We will be the wind beneath your wings! Good decision to get your life back. xx
Congratulations for quitting! I am 32 days off of high dose opiates and despite sleep deprivation feeling better everyday. I just wanted to caution you about the marijuana. I detoxed a couple of years ago and was very afraid of pain and nausea (I have Crohns Disease amongst other things) A pain specialist recommended the medical marijuana and I wish I'd never used it...My last detox was way worse that time and I'm pretty sure it was because of the pot. This time I used the Thomas Recipe, vitamins, and clonidine-which really, really helped. Just wanted to share my experience...Good for you for claiming your life back and keep posting! All the best...Lu
Wow I'm surprised by that lulu bc at ten days I still couldn't keep anything down and was on my way back to the hospital and marijuana saved my life I feel I was able to eat and immediately stopped the nausea...which it wasn't medical so don't know if that's why...but I hadn't smoked it since I was 15 and only three times then...but I really think it saved me..and I would definitely use it again if I had to...just wondering what it did to u?.. I thought it was for nausea...just curious...thanks..
I used the Amino Acid Protocol which is very similar to the Thomas Recipe. I really found it to help. It seems where it helped me the most was the mental aspect as I was still shoveling pills down my face.

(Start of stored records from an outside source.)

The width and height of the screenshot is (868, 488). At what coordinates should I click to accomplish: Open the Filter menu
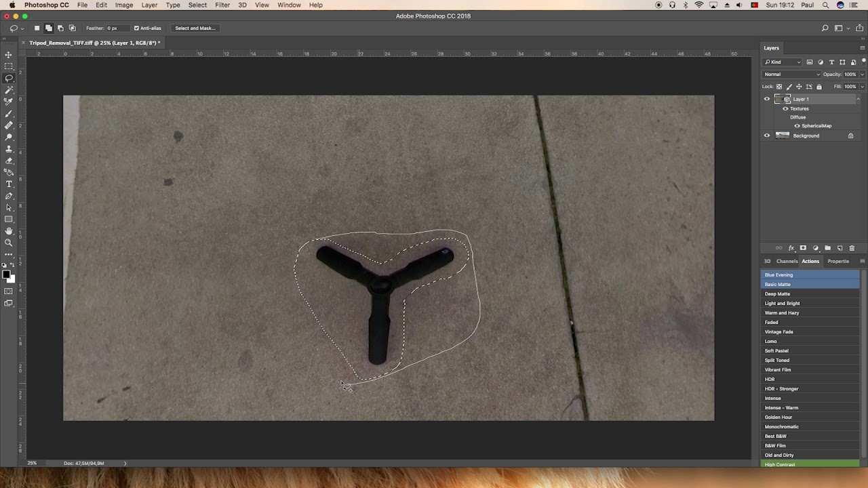point(222,5)
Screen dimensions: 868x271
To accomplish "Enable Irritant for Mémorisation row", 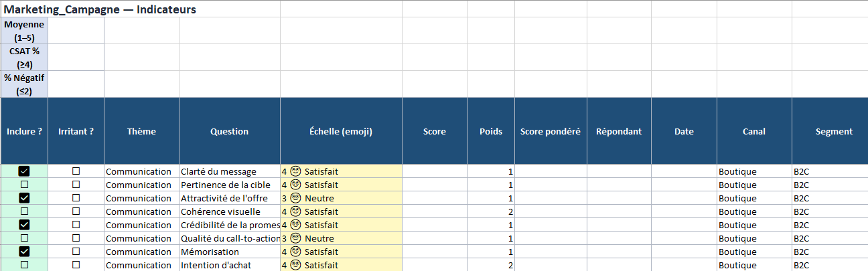I will (76, 252).
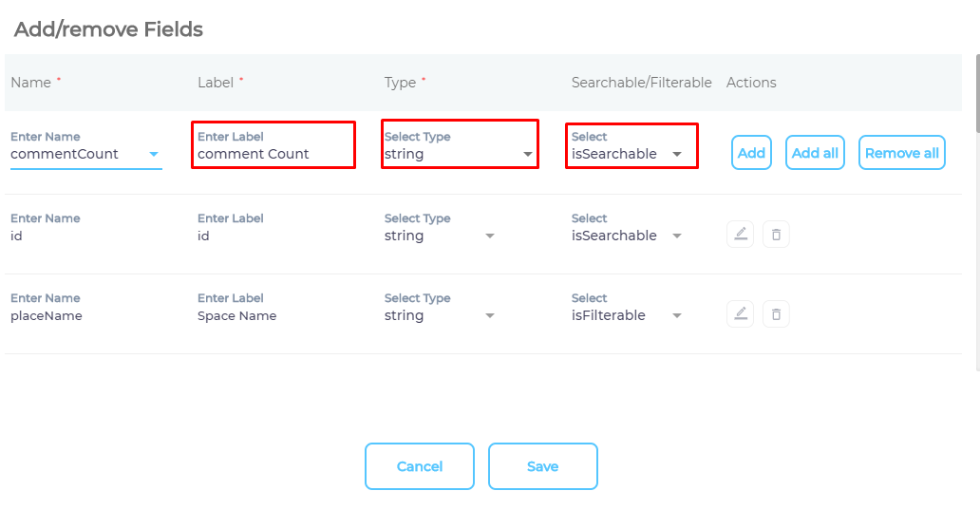Edit the placeName row using pencil icon
This screenshot has width=980, height=510.
[x=740, y=314]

The last time I went through withdrawals, which was just about 2 years ago, I didn't lay around the first week like I had in the past because I had to work 12 hour shifts 7 days a week. Although it was very difficult it made a world of difference. It helped keep my mind off of it and it didn't seem nearly as bad. Although I wasn't taking benzos or adderal I too was on high doses of opiates such as vicodin and oxy. So, if possible, I would recommend trying to get out and about. At the very least try and get some exercises a couple times a day even if it's just a short walk around the block. I realize it's not the best time of year to go outside so just bundle up, throw in some headphones with your favorite music and give it a shot. I think you'll be surprised on how much it helps.
Make sure you keep your mind occupied. I hadn't done a puzzle since I was a kid but picked a 1500 piece puzzle. It helped so much by keeping my mind from thinking about taking a pill. Rent some movies or pick up a book. Whatever you do don't just lay around thinking about how miserable you feel. The worst thing you can do is let your mind wander.

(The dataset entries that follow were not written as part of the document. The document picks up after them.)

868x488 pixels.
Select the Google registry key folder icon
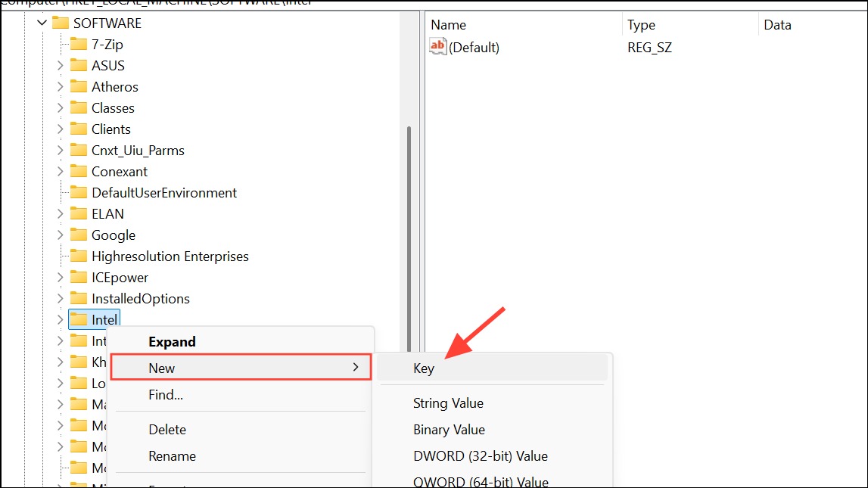tap(79, 235)
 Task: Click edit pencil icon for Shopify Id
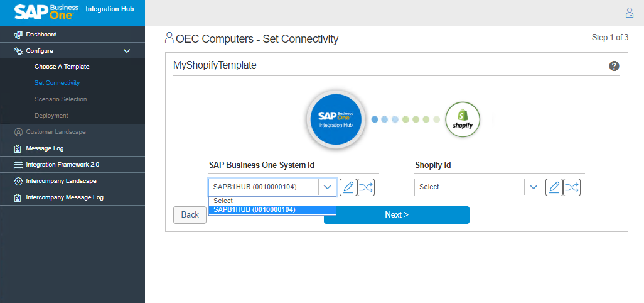[554, 187]
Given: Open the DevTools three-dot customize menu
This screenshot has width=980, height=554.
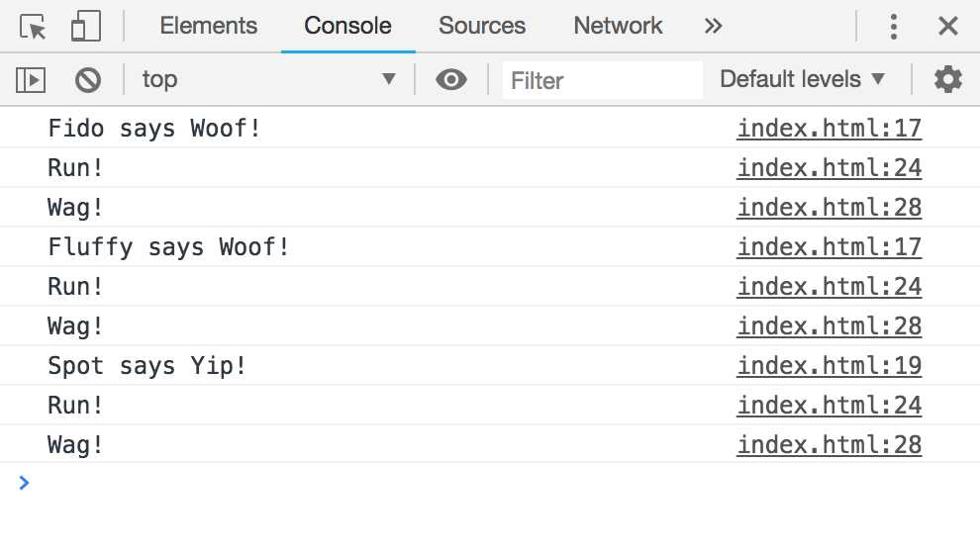Looking at the screenshot, I should [x=894, y=27].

Be sure to post here and post often. There are so many wonderful people here that will help give you that added bit of motivation we all need. This forum has helped so many people. It saved my life!

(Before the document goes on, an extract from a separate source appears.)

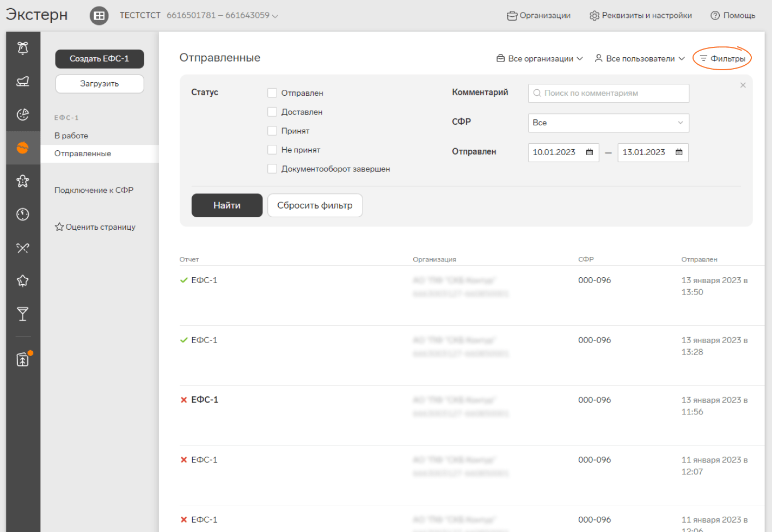Viewport: 772px width, 532px height.
Task: Expand the 'Все организации' dropdown
Action: point(540,59)
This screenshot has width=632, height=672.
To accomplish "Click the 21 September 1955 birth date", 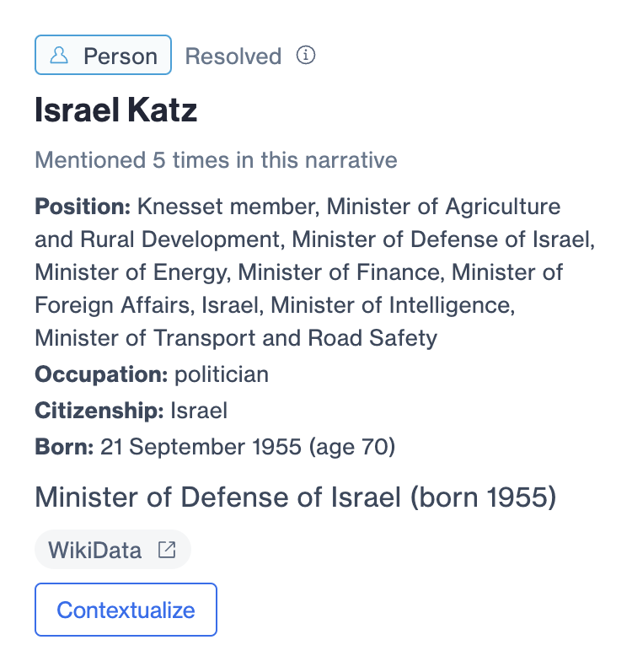I will (x=201, y=447).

If you need anything just let us know!
Best of luck!
Thank you guys so much. It really is nice to see that there are good caring like you guys around. I really appreciate it, and I hope you guys would post something on here and ask me, if you guys ever need anything. I can't thank you guys enough. Great job, Lulu on the detox. I am familiar with I haven't started my detox yet, but Im planning to start it this monday, so Sunday will be my last day (hopefully forever) on them. I know I should start right now, but I'd like to have everything in order before I start my detox. It's going to be a long painful road, but I'm sure with everyone's support, from family, to friends, to my new friends posting on here : ) that I will have the courage and dedication to quit for good. Bmdad, your right about keeping your mind occupied during the detox, but honestly, I've done it before and I couldn't get out of bed for at least a week. I can't believe that you were able to work let alone 7 days a week, I commend you, your a really strong person. It's just such a horrible experience, but what can I say other then the fact that I only have my self to blame. You guys are really awesome. Im on a flight right now back to Detroit, and Delta has internet on board, so I thought I'd check, and I couldn't believe how many helpful people there are that took the time to give me advice, I can't thank you guys enough. The Thomas recipe plus Clonidine and weed are on my yo do list. Thanks for everything guys, Ill be on here everyday, so if you guys need or can give any advise, I'd be more them happy. Good luck to everyone
The very best of luck. You are doing the right thing. I have been posting on various blogs on this site. I'm in day four of ct detox after abusing Norco 10s for over a year, and pain meds in general for over ten years. I too have been through several withdrawals, however, the experiences never seemed to pop into my head when, on down the road I was given the opportunity to use again. This one is hell; something like I've never, ever gone through before, and I am glad - it is a blessing because I will not put myself through this again. I hope things go well for you, and I understand the need to get through the detox, but I have to caution you, at least from my history, about making the experience too easy. I don't know you, but it sounds like you've been through this before, so much so that you have a time table outlining how the detox will go. I'm not sure about that. Just an opinion.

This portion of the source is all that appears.